EXERCISE AIM -
Transcribe exactly, and only, the lines from the one containing "Viewport: 1179px width, 1008px" through the end of the material.
-*-*-
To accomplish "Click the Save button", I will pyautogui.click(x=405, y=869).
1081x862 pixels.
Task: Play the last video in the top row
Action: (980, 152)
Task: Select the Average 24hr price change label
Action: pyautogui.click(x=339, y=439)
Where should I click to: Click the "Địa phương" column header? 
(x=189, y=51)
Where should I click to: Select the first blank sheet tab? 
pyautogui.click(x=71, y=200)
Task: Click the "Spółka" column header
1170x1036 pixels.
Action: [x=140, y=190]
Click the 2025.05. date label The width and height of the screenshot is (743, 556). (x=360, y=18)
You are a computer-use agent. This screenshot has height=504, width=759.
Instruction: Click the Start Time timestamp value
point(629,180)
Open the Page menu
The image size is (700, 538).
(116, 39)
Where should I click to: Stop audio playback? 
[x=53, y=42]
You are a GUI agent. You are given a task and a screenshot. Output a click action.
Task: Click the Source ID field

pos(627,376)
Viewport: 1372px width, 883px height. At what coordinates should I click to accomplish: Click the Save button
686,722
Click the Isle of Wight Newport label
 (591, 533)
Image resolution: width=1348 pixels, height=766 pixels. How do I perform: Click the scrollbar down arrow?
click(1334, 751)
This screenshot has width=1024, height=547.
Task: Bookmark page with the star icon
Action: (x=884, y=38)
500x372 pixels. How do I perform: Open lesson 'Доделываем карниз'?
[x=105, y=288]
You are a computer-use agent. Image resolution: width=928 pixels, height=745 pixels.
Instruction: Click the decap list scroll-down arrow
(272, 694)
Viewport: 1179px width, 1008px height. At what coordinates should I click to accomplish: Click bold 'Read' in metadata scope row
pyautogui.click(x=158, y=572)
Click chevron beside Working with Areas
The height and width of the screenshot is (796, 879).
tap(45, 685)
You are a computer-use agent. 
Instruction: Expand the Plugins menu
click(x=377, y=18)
-*-*-
ANSWER FOR THIS EXERCISE -
Viewport: 1179px width, 1008px height. At what coordinates should I click to accomplish: Click bold 'Read' in metadata scope row
pyautogui.click(x=158, y=572)
Click chevron beside Working with Areas
The height and width of the screenshot is (796, 879).
tap(45, 685)
You are a computer-use agent. 
Instruction: Expand the Plugins menu
click(x=377, y=18)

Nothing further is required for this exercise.